Screenshot grounding data

=== Begin Enclosure ===

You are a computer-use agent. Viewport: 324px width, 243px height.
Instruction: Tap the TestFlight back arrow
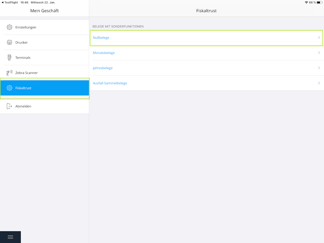pyautogui.click(x=3, y=3)
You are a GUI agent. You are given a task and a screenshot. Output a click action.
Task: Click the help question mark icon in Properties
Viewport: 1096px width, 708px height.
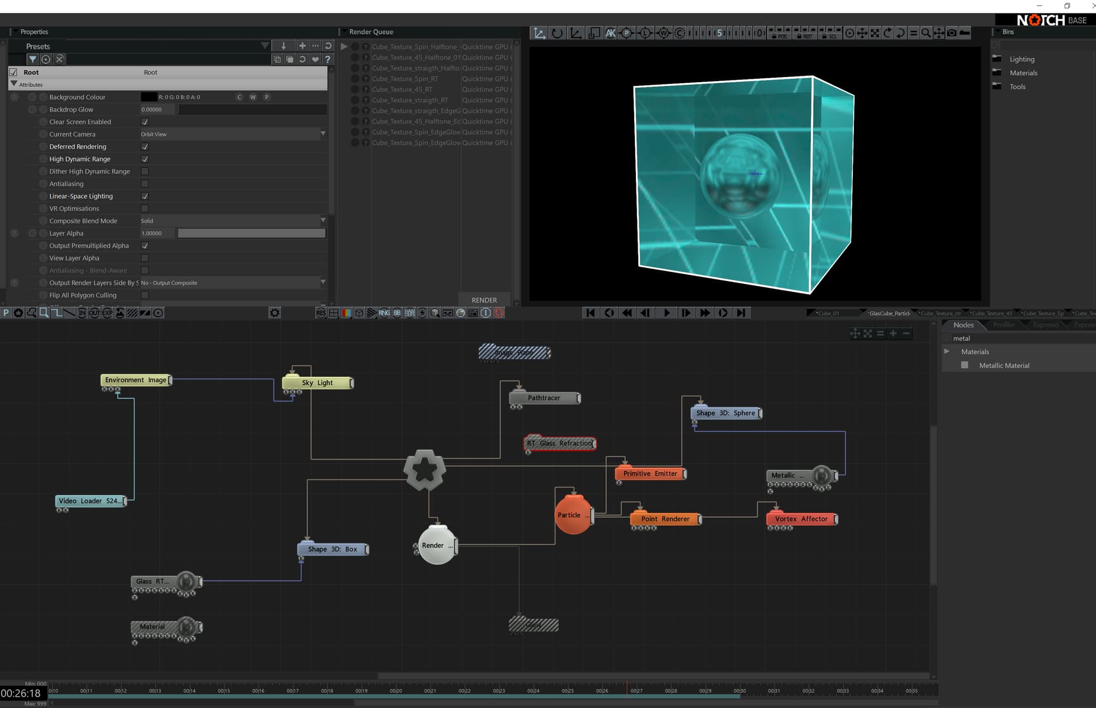tap(328, 59)
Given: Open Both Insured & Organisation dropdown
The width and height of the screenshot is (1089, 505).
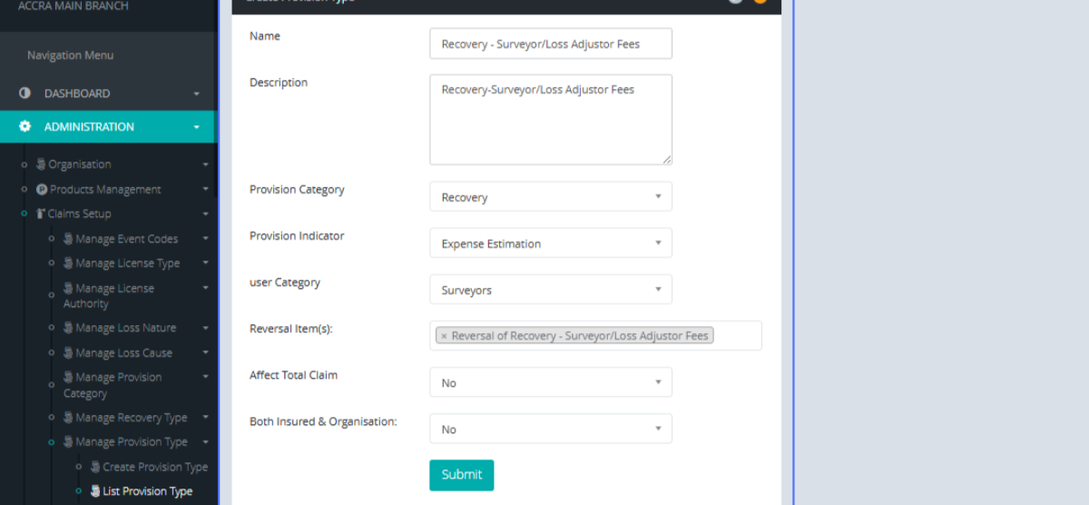Looking at the screenshot, I should click(x=550, y=429).
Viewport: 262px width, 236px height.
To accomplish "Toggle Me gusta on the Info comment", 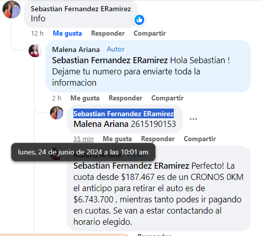I will [67, 33].
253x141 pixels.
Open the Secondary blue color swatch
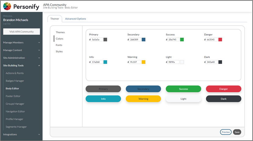(143, 40)
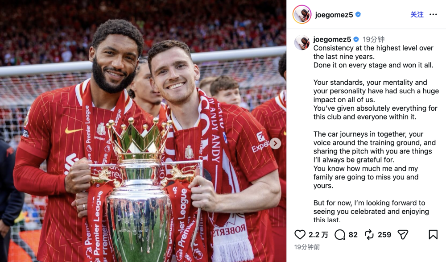Click the 82 comments count
The height and width of the screenshot is (262, 446).
click(x=353, y=235)
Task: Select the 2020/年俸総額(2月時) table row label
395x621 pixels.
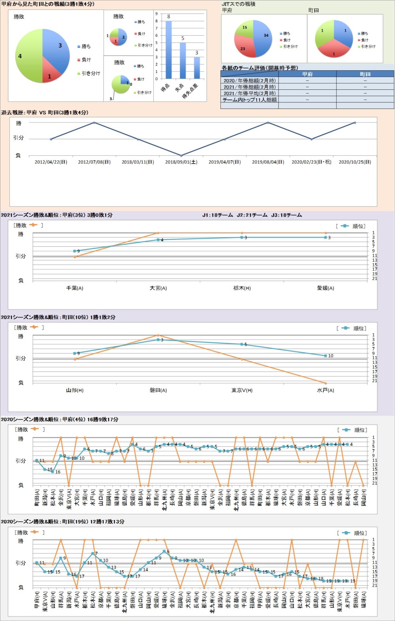Action: tap(250, 80)
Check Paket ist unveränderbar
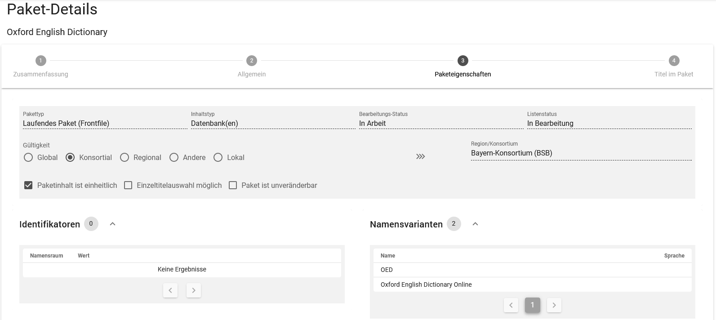This screenshot has height=320, width=716. (x=233, y=185)
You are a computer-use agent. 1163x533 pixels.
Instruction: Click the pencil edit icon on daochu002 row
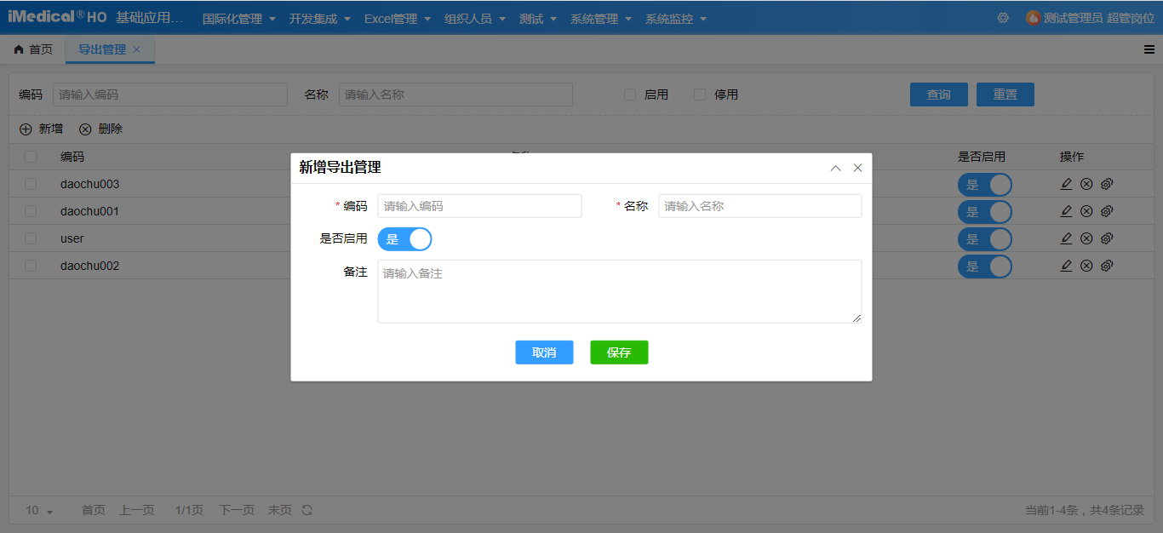(1066, 266)
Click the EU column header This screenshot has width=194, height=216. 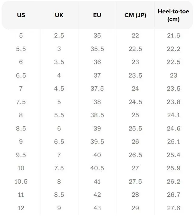point(97,15)
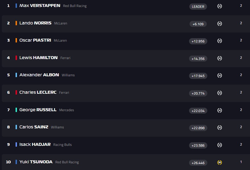Select Carlos SAINZ driver name
This screenshot has width=250, height=170.
[34, 127]
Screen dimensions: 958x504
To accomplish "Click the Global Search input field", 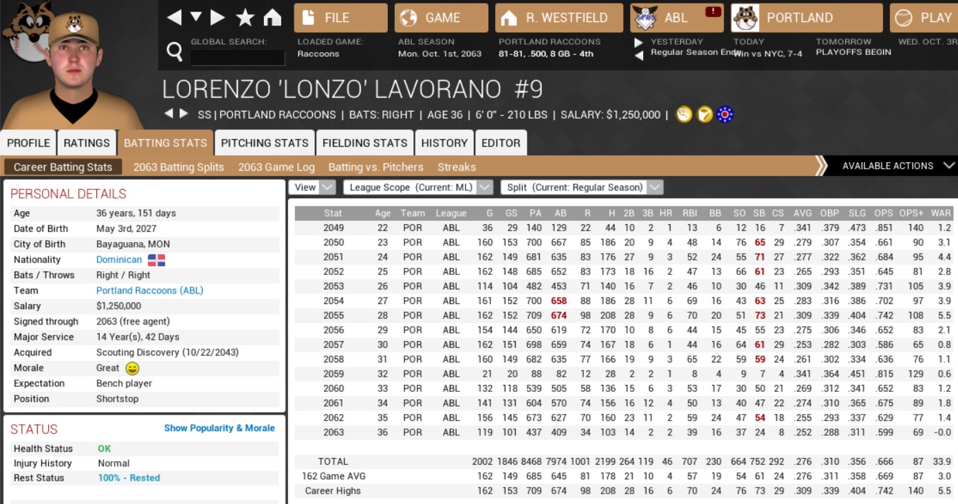I will pyautogui.click(x=237, y=58).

=== End Enclosure ===

=== Requirement ===
Search the data for "computer". Copy each line that has it.

=== Task answer ===
You are a computer-use agent. Viewport: 324px width, 243px height.
You are a computer-use agent. 1163x533 pixels.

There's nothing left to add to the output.